▶ TASK STATEMENT
Reply only with how many lines in these entries hold the string "magnifier".

▶ GIVEN RECORDS
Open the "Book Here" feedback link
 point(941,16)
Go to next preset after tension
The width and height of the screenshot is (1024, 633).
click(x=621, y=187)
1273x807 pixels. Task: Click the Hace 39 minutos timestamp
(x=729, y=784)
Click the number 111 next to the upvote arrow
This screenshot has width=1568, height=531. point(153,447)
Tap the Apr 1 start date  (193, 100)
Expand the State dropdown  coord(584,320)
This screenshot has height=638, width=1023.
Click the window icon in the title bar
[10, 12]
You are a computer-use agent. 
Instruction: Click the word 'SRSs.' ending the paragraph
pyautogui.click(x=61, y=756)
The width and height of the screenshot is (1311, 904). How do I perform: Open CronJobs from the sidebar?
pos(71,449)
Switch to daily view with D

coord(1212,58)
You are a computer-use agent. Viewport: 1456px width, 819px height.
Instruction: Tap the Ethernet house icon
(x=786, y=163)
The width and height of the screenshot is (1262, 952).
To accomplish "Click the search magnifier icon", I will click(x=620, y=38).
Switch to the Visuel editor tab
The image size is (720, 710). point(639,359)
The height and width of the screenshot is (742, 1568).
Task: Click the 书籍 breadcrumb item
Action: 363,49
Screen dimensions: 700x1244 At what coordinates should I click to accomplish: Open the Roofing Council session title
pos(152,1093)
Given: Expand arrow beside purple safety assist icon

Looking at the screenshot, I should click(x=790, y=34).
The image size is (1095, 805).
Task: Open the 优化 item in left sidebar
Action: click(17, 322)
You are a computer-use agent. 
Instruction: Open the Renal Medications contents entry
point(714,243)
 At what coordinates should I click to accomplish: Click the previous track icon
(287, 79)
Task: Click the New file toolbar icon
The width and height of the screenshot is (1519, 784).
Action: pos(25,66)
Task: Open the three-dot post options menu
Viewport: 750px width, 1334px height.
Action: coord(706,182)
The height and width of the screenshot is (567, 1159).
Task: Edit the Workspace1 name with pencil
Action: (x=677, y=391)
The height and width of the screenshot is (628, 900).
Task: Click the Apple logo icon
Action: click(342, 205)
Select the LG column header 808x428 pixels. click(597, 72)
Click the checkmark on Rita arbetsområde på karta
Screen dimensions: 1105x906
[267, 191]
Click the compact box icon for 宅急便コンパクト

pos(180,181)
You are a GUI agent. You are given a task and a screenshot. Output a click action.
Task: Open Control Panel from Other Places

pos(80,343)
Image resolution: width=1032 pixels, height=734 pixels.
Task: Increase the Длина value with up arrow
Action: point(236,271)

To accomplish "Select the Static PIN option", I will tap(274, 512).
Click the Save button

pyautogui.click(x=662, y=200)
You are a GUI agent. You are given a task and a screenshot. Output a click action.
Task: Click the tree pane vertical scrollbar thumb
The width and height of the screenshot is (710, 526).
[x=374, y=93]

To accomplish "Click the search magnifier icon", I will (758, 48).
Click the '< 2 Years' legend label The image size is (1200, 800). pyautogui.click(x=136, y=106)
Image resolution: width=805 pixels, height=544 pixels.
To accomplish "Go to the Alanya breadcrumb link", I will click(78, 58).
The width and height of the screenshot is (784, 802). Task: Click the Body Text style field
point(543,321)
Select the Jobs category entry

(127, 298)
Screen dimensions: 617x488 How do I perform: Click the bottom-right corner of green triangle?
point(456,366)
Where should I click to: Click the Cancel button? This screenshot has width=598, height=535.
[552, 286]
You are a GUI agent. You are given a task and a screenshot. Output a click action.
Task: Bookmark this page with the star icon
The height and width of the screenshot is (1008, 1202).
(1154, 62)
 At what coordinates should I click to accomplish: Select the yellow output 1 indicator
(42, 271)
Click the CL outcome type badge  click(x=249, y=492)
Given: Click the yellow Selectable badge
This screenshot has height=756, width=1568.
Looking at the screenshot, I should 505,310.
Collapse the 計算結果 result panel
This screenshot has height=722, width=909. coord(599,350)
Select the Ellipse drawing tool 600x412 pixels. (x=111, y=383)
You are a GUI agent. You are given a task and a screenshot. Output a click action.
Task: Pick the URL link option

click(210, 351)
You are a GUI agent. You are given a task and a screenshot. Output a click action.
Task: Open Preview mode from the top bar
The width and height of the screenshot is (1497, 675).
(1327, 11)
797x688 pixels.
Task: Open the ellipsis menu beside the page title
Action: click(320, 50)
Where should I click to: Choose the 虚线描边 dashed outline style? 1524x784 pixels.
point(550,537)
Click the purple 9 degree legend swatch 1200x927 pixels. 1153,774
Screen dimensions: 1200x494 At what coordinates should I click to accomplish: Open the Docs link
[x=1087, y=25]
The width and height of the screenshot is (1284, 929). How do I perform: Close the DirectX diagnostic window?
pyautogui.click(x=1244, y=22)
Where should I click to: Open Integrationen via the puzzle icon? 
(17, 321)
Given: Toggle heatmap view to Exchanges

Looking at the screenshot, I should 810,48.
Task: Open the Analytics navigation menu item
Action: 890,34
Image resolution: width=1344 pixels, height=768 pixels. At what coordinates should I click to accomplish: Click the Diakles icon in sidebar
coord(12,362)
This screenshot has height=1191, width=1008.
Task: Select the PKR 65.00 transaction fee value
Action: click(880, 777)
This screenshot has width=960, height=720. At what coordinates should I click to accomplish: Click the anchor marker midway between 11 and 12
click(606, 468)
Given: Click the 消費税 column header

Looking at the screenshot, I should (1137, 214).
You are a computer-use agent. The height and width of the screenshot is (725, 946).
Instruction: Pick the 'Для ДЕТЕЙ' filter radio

▶ ANSWER SECTION
2